Entlang der Mauer der alten Kirche in der Straße, die zu unserem Haus führt, steht ein hoher Baum, dessen Wurzeln tief in den Boden reichen, seine Zweige sind zufällig ineinander verschlungen und bilden einen sicheren Hafen für die Nester von Hunderten von Vögeln. Wenn der Winter nachts sehr kalt wird, verwandelt sich der Baum in ein Musikinstrument, das Dutzende von Tönen von sich gibt, die Vögel mit der kalten Luftbrise abgeben.

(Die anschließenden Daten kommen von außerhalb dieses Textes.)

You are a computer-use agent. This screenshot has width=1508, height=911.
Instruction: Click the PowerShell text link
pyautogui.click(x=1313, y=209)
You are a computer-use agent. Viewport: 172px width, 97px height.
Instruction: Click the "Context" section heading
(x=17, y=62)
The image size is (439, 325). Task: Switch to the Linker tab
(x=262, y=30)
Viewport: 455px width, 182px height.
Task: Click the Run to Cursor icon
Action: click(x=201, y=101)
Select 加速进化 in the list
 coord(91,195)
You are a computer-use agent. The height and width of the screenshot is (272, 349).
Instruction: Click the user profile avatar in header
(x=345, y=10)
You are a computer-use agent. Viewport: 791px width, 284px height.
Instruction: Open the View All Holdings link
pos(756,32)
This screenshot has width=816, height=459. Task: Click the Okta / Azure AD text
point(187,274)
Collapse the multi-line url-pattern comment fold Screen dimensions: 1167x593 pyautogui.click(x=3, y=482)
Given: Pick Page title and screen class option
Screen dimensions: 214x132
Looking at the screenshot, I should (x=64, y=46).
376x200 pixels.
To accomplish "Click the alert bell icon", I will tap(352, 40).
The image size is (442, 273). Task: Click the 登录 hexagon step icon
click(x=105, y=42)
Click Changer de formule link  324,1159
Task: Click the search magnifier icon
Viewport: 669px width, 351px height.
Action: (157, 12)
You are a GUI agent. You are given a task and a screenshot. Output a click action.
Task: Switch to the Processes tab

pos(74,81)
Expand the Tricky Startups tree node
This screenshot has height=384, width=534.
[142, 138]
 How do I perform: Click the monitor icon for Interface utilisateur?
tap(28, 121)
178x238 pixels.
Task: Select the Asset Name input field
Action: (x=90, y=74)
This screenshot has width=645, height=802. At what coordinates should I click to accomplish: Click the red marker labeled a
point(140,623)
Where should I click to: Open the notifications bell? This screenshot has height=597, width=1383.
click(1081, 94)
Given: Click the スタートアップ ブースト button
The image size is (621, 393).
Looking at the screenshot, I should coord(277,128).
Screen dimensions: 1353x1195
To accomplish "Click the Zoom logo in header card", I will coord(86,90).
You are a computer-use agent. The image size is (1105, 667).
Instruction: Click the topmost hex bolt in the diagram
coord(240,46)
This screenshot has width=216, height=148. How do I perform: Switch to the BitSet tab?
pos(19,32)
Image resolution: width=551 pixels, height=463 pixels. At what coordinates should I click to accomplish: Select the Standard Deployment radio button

Warum singen Vögel in kalten Nächten? frage ich mich, als ich an der Kirche vorbeigehe. Das dialektische Verhältnis von Kälte und Singen hat mich schon immer beschäftigt. Seit ich ein Kind war, habe ich mit Singen die Kälte abgewehrt, dann hat mir mein Vater eines Tages gesagt, Kälte sei die Beschäftigung der Armen, und Singen sei ihr Weg zur Sonne. Dann wurde das Singen allmählich zu einem Verhalten des Widerstands, da ich auch durch das Singen die Angst aus mir vertreibe. Als ich in diesem kalten Land ankam, wurde die Kälte Teil meiner Identität und vielleicht eine wichtige Maßnahme der Integration, aber ich habe das Singen völlig vergessen, weil ich nur meine Muttersprache bin, in der ich singe. Das Verhältnis zum Singen ist gestört.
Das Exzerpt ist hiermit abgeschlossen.